Treze municípios da região fronteiriça de Mato Grosso do Sul vão participar do estudo sobre a eficácia da vacina da Janssen, com imunização em massa da população adulta contra a Covid-19

  • Por Jovem Pan
  • 02/07/2021 08h37 - Atualizado em 02/07/2021 09h04
Edilson Rodrigues/Agência SenadoNelsinho Trad defendeu o estudo na região para evitar a entrada de novas cepas do coronavírus

O Estado do Mato Grosso do Sul vai participar de um estudo para testar a eficácia da vacina da Janssen contra a Covid-19. A proposta é que 13 municípios que fazem fronteira com a Bolívia e o Paraguai recebam lotes do imunizante suficientes para vacinar 100% da população adulta. O motivo para a escolha dos municípios é justamente o constante fluxo de pessoas entrando pelos mais de 1.500 quilômetros de fronteira seca na região, explica o senador Nelsinho Trad, que é médico e representante do Estado. Segundo ele, um dos motivos que levam ao desenvolvimento de novas cepas do coronavírus é o “intercâmbio de pessoa de um país com o outro”, o que pode ser minimizado com a vacinação em massa. “A partir do momento que vacina 100% da população adulta acaba promovendo um bloqueio sanitária para impedir a entrada do vírus e de nova variante, quem ganha com isso? Toda as cidades porque com a barreira dificulta a transmissão desse vírus”, afirmou ao Jornal da Manhã, da Jovem Pan.

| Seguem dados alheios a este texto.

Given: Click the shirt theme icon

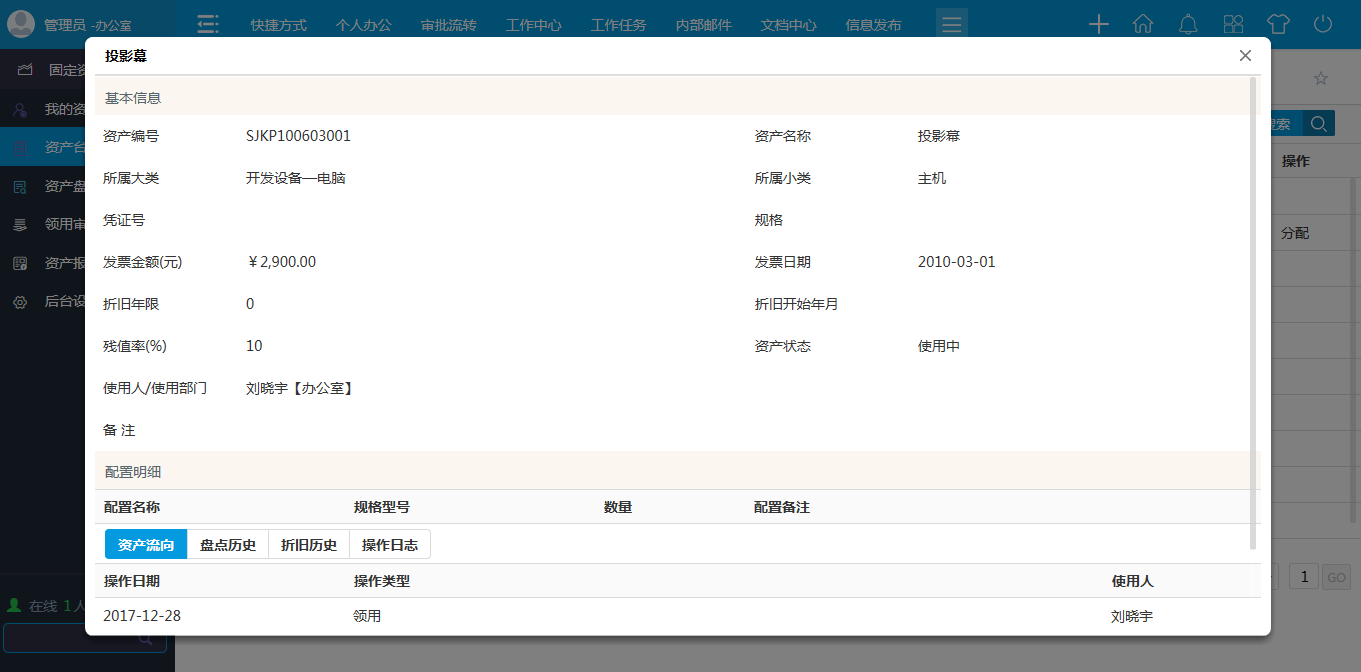Looking at the screenshot, I should point(1278,24).
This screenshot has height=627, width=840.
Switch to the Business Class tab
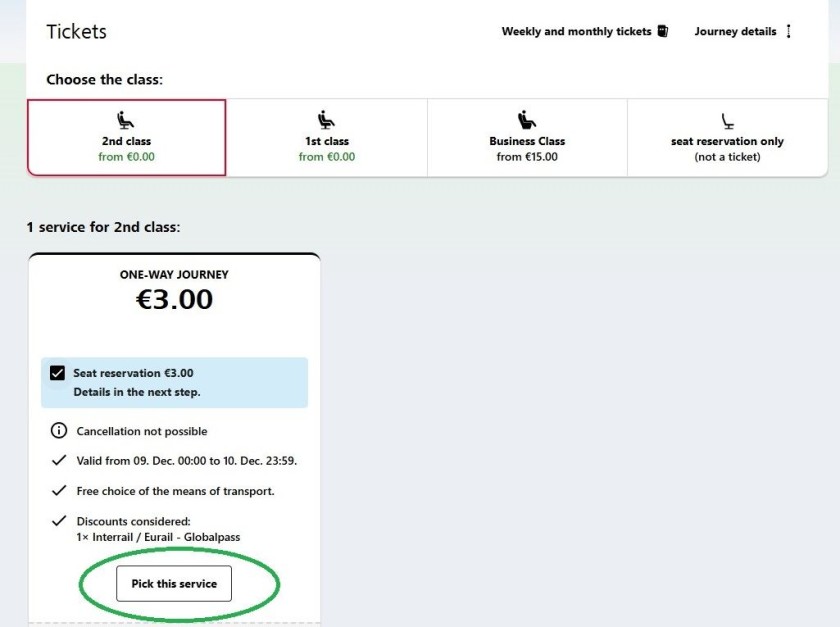[x=527, y=138]
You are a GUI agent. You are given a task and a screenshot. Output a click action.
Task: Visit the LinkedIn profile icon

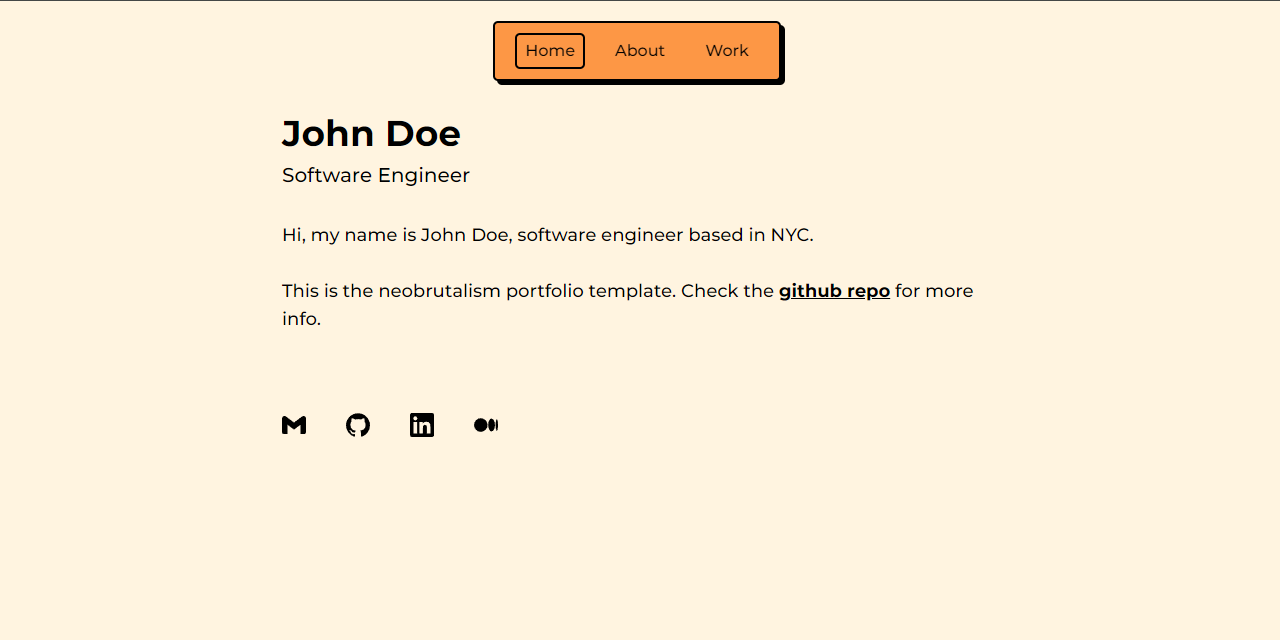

O senador reconheceu que a escolha dos 13 municípios causou um sentimento de “inferioridade” em outros prefeitos do Estado, que também gostariam de receber as doses para a imunização coletiva. No entanto, considerando os requisitos técnicos, Nelsinho Trad defende que a região das fronteiras é o local ideal para o estudo. De acordo com ele, no entanto, todas as demais cidades vão ser beneficiadas com os resultados da iniciativa. “A partir do momento que essas 13 cidades, do total de 79 municípios do Mato Grosso do Sul, vacinar 100%, quando chegar outras doses não vai precisar dividir para os 13. Vai aumentar a cota de cada município e cada vacina que um cidadão toma acaba entrando na estatística para chegar a 70% e gerar imunidade coletiva e de rebanho”, pontuou.

Embora afirme desconhecer os números de vacinados na Bolívia e no Paraguai, o parlamentar afirmou que na região é comum, com a chegada de medicamentos, ocorrer a migração de cidadãos para ter acesso aos compostos farmacológicos. “Esse trânsito, esse ir e vir de pessoas na fronteira é muito frequente, chega a formar até um trilheiro como chamamos no no interior. Não tem como impedir, o sujeito passando mal, precisando de um remédio, você vai falar o que? ‘Ah, você é boliviano e não pode?’ Não é assim, o SUS é universal e você tem que fazer o atendimento digno e humano para tirar o sofrimento do ser humano”, finalizou, sem mencionar se essa busca por bolivianos e paraguaios também pode acontecer com as vacinas.